SOURCE EXTRACT -
* Start *

# [SOLVED] making laptop with adhoc + nat + dhcp

## theluckymike

Hi there. 

All day I was trying to set up my wifi card as ad hoc network were I can connect with my other laptop as I don't have any router n stuff..

My eth0 ( WAN ) must be dhcp cos my ISP is giving me random ip. And my wlan0 should be in ad-hoc mode with nat and dhcp server on it..

I have managed it to be in adhoc mode, but that is best I can do. When Im trying to connect to it with laptop it's just not giving IP address..  

As I just started unix and gentoo life, i'm not sure what exact information I should give - so if you need something, please ask..

Any hints and ideas would be nice.

Thanks in advice, 

MikeLast edited by theluckymike on Sat May 26, 2012 8:54 am; edited 3 times in total

----------

## NeddySeagoon

theluckymike,

Welcome to Gentoo.

For ad-hoc mode, all the systems involved used self assigned link local IP addresses.  There is no NAt and no dhcp server.

Your dhcpcd (or whatever you use) needs to support this.

Normally you set the zeroconf USE flag on in make.menuconfig.

You can also assign static IP addresses to all the members of the ad hoc network, if you prefer.

The must all be unique and they must all be in the same subnet.

Link local addresses begin 169.254.

----------

## theluckymike

Thank you for answer.

* End *

DATA SUPPLIED -
* Start *

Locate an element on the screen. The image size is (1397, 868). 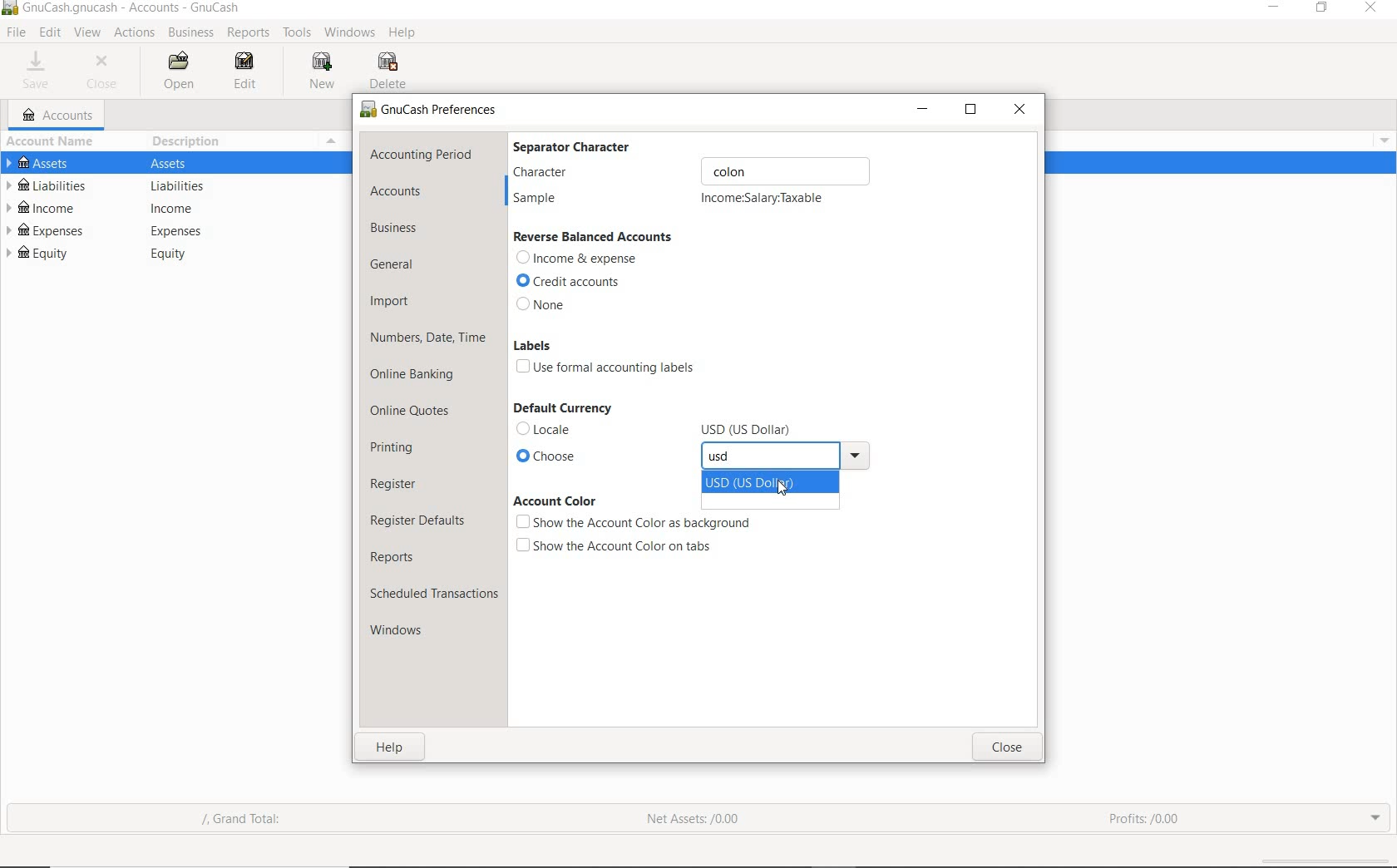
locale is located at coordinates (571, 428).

* End *
* Start *

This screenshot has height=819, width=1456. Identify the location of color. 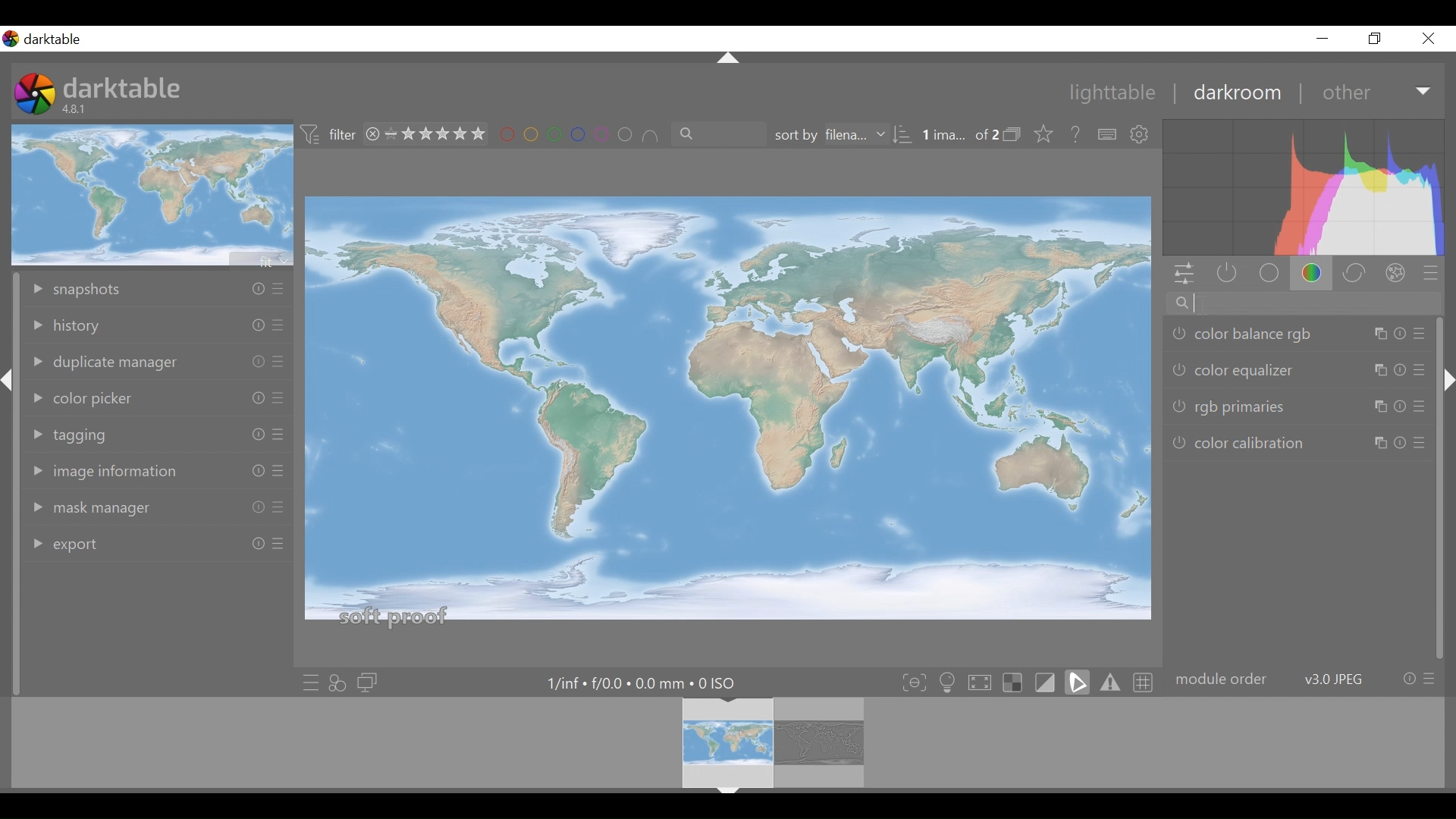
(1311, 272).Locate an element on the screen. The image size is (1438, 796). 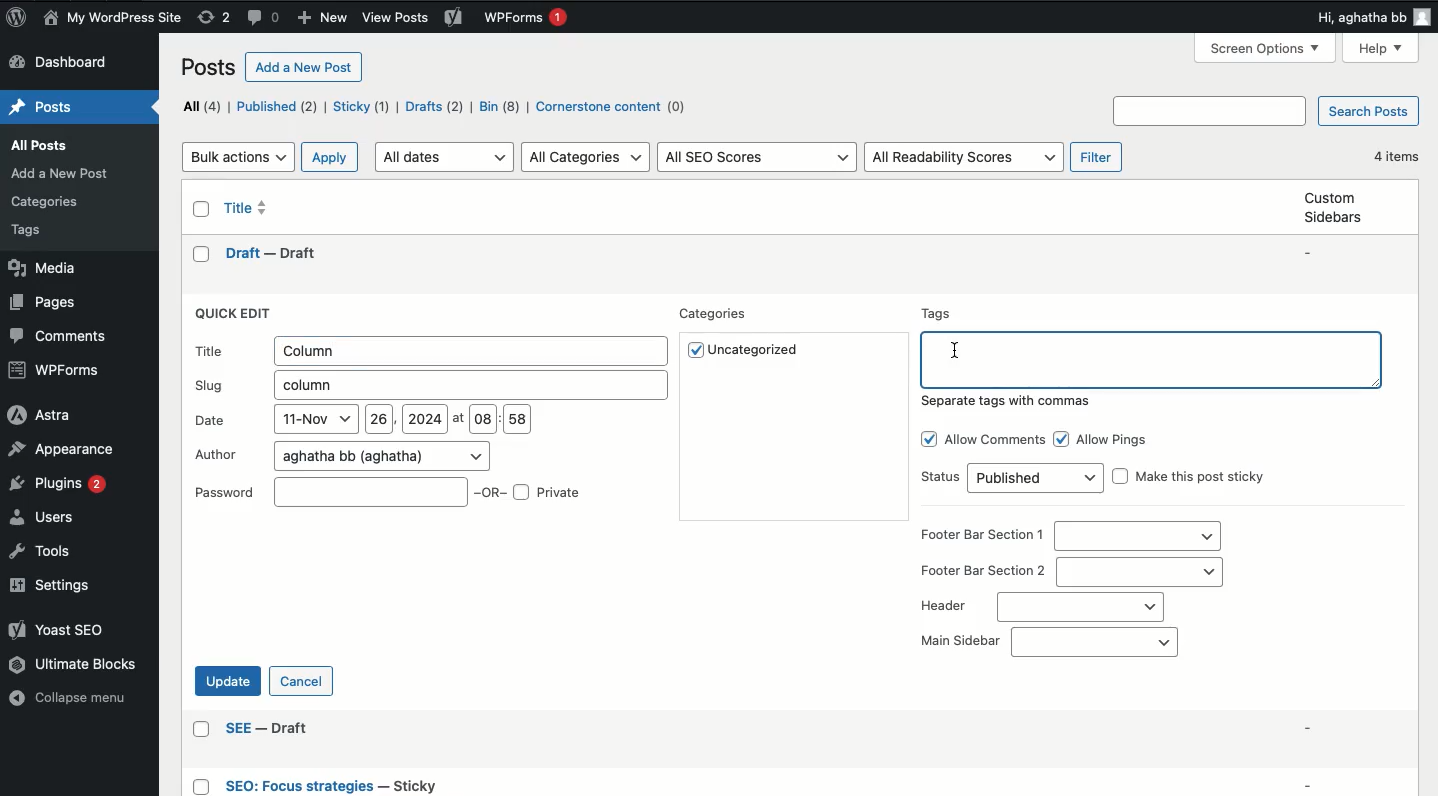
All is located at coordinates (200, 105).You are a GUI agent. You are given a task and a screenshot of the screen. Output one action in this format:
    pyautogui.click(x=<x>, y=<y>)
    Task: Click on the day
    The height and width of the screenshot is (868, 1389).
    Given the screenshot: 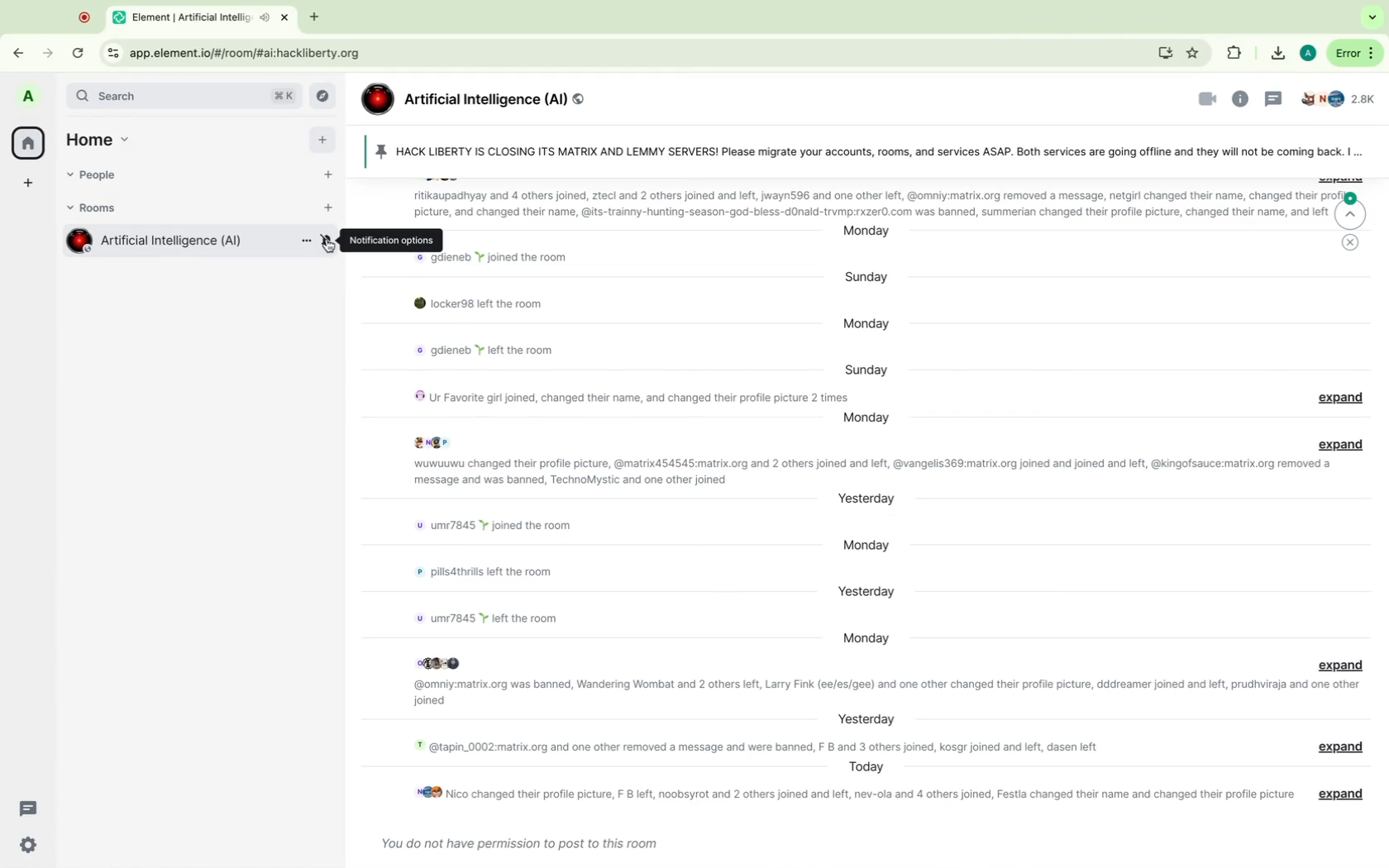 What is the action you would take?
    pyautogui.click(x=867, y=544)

* End *
* Start *

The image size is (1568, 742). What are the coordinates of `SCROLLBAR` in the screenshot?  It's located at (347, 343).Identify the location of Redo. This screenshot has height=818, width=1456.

* End *

DIRECTIONS -
1. In the forum thread on ad hoc networking, turn the paragraph beginning "My eth0 ( WAN ) must be dhcp" into a short list that keeps its main facts.
2. According to the forum thread on ad hoc networking, what do link local addresses begin with?
3. Write what comes next in the forum thread on ad hoc networking, following on from its final line.

EXERCISE RESULTS -
1.
- eth0 (WAN) must use DHCP, since the ISP assigns a random IP.
- wlan0 should run in ad-hoc mode.
- wlan0 should have NAT and a DHCP server on it.

2. 169.254.

3.
But then it should be easy to set up adhoc network. At least in windows xp and ubuntu it took for me 3 minutes.. Here - it's already 3 days :D 

Were could be problem, that if I make adhoc network ture nmapplet and noboady can't connect without configuring addresses. That would be the best, or even only option for me - because I really don't want to configure my mobile and another laptop everytime when I am at home or away again..

I am familiar with routing and IP addresses, local network n stuff, I just don't ged it why I cannot get IP automaticly. I was in irc channel before and everybody sad to install dhcpd for that..

----------

## NeddySeagoon

theluckymike,

dhcpd is a server to provide networking setups to other systems. That not what you need.

ad hoc networking has to work without and dhcp server, no gateway and so on.

The systems in the ad hoc network can only communicate amount themselves. 

In Gentoo you need dhcpcd built with USE zeroconf

That use flag is essential to get a link local IP address when a dhcp server cannot be contacted.

If your ad hoc network will use encryotion, you need wpa_supplicant or possibly wireless-tools to set up the encryption.

What do you have in your /etc/conf.d/net file  ?

What does  emerge -iinfo show?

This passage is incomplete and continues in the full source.